Pair Trading with Telsys and Payton L

The main advantage of trading using opposite Telsys and Payton L positions is that it hedges away some unsystematic risk. Because of two separate transactions, even if Telsys position performs unexpectedly, Payton L can make up some of the losses. Pair trading also minimizes risk from directional movements in the market. For example, if an entire industry or sector drops because of unexpected headlines, the short position in Payton L will offset losses from the drop in Payton L's long position.
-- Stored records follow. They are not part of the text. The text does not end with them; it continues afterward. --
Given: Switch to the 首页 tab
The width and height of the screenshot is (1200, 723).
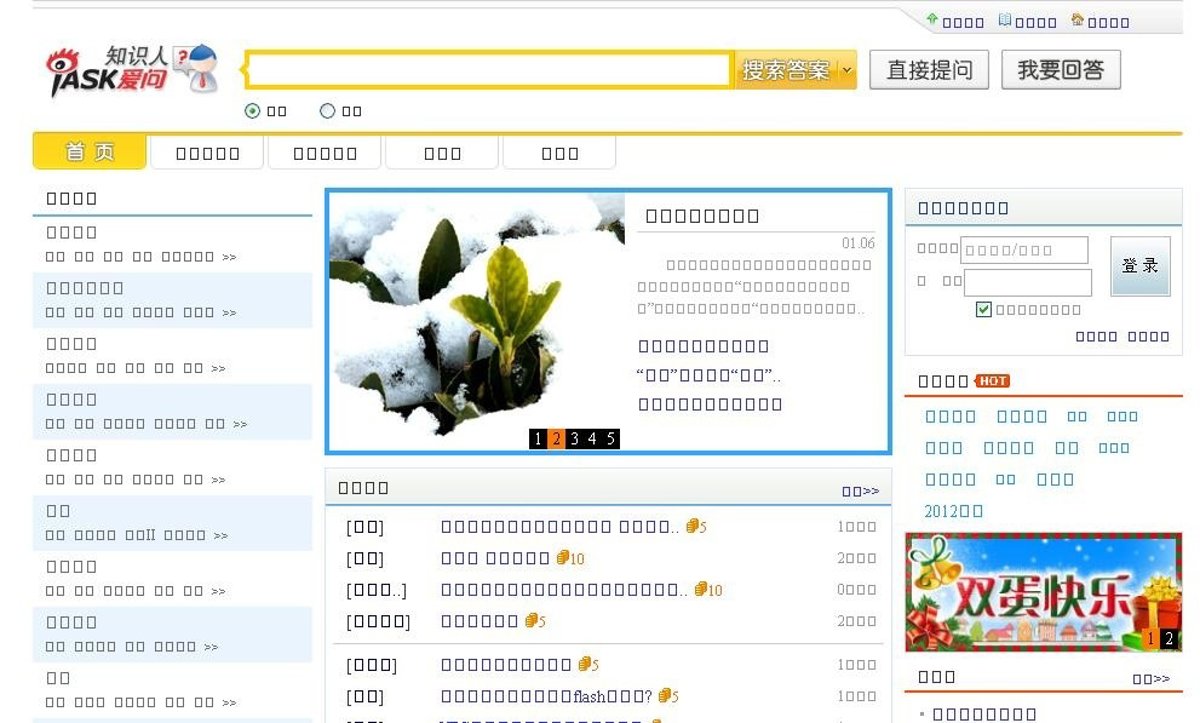Looking at the screenshot, I should (x=90, y=152).
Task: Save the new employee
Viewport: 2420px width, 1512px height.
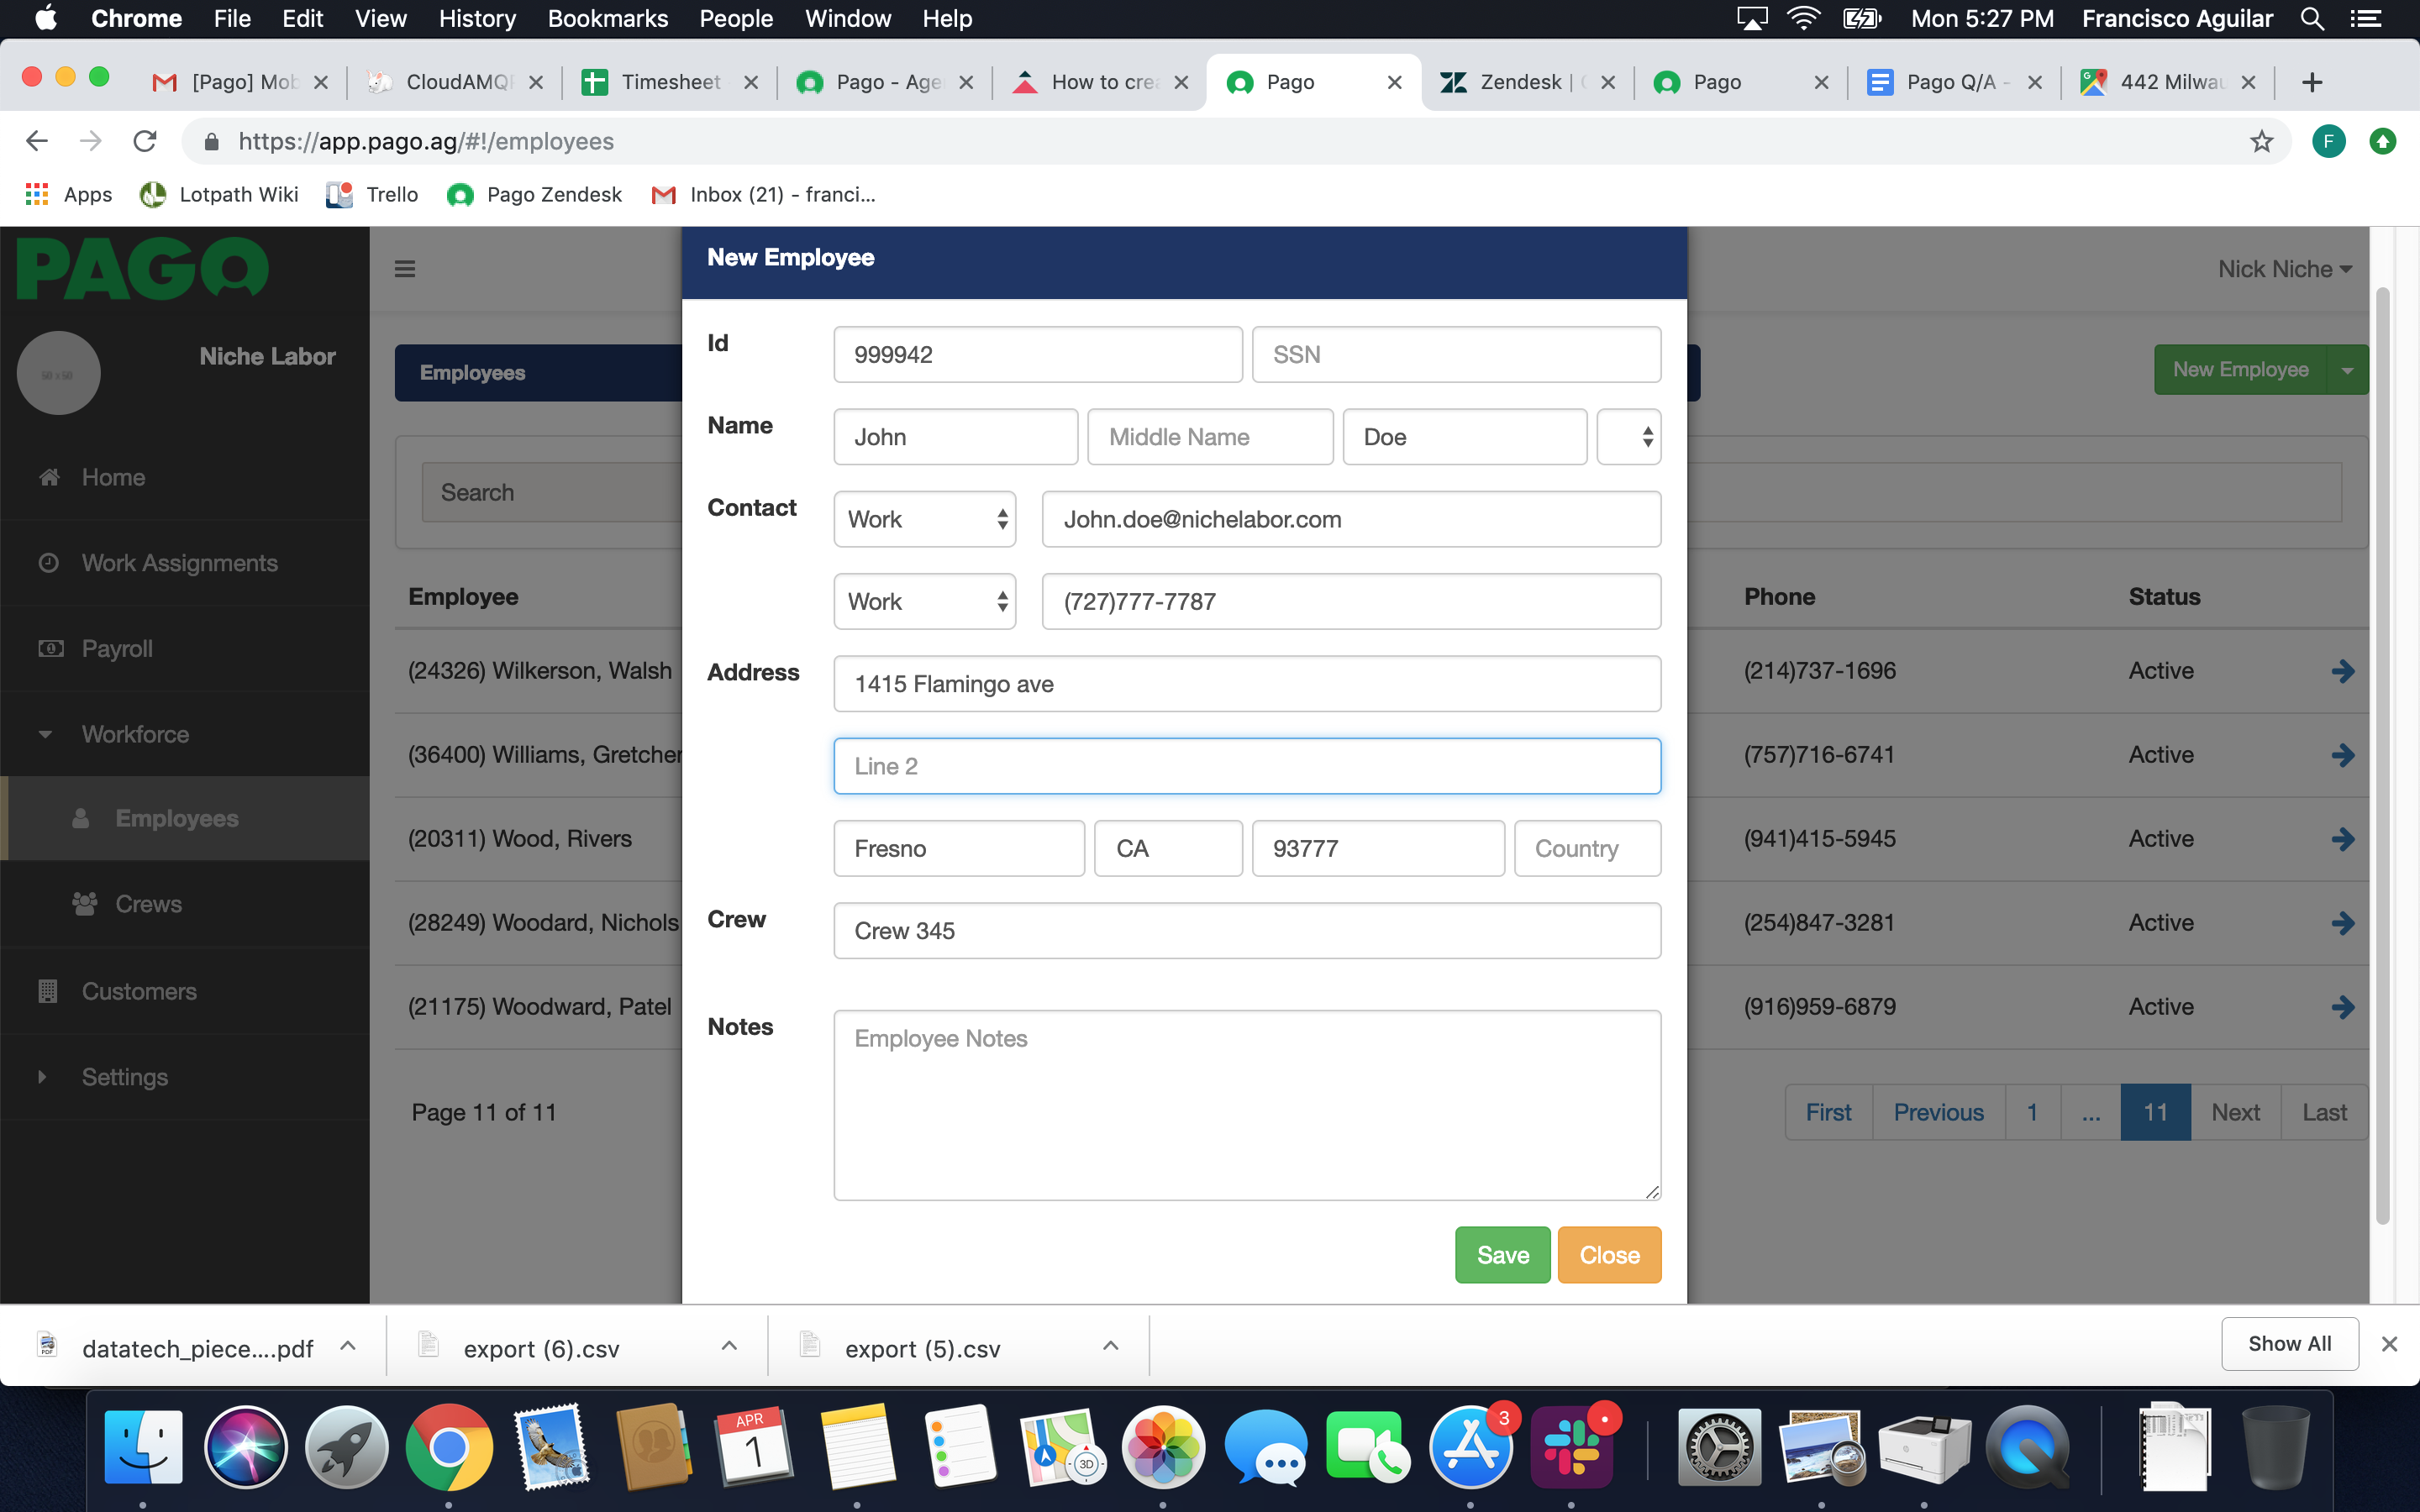Action: (1502, 1254)
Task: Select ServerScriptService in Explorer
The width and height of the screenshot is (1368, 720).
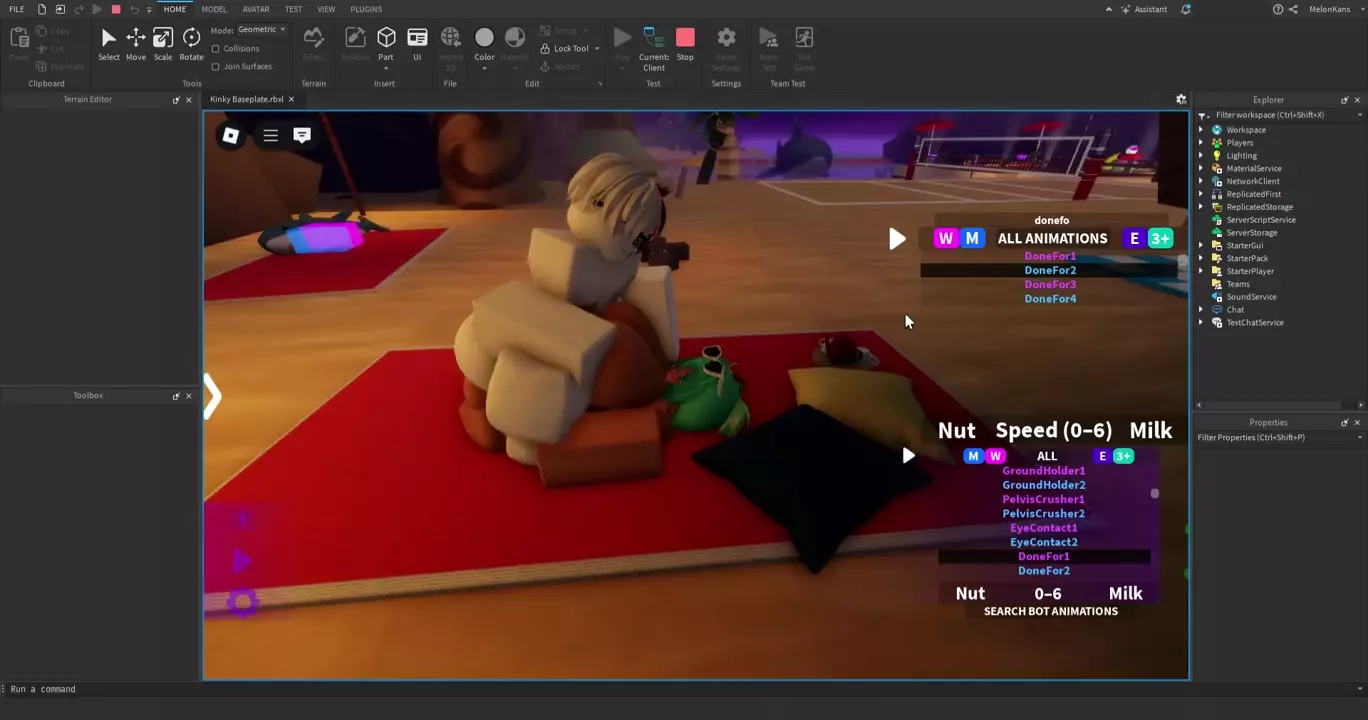Action: click(1260, 220)
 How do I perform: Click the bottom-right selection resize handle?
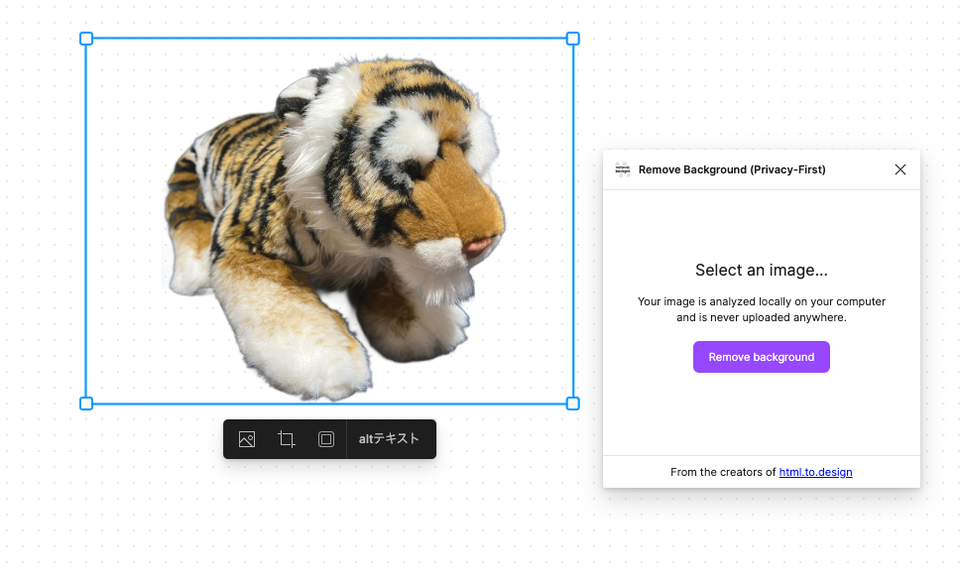coord(573,403)
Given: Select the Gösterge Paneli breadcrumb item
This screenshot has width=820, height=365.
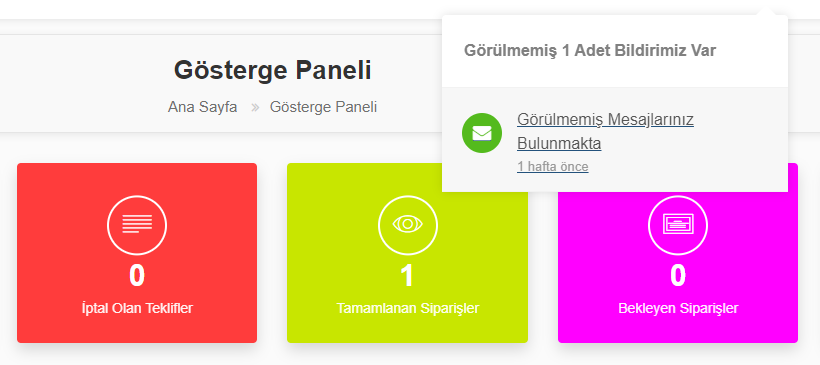Looking at the screenshot, I should pos(323,107).
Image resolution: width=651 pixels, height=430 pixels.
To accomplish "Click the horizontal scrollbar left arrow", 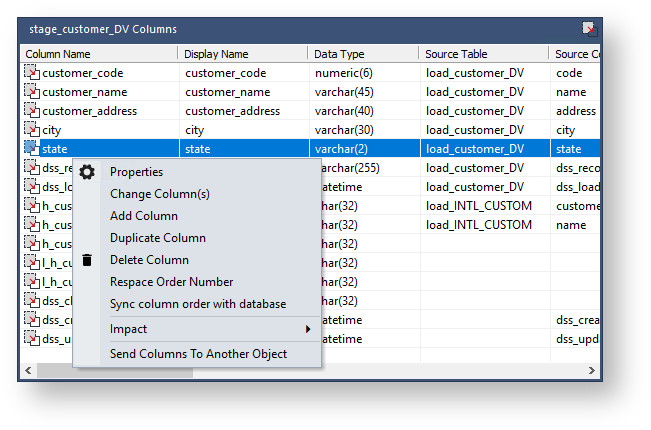I will pos(27,371).
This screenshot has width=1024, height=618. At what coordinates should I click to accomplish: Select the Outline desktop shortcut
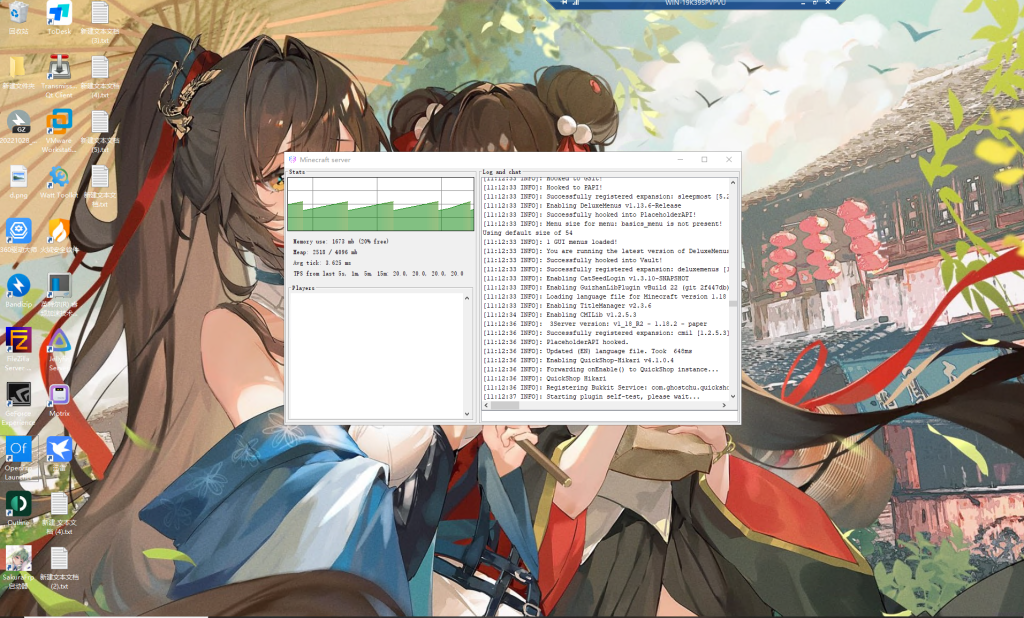coord(18,503)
The idea behind Telsys and Payton L pairs trading is to make the combined position market-neutral, meaning the overall market's direction will not affect its win or loss (or potential downside or upside). This can be achieved by designing a pairs trade with two highly correlated stocks or equities that operate in a similar space or sector, making it possible to obtain profits through simple and relatively low-risk investment.
Check out your portfolio center.
Note that this page's information should be used as a complementary analysis to find the right mix of equity instruments to add to your existing portfolios or create a brand new portfolio. You can also try the Portfolio Volatility module to check portfolio volatility and analyze historical return density to properly model market risk.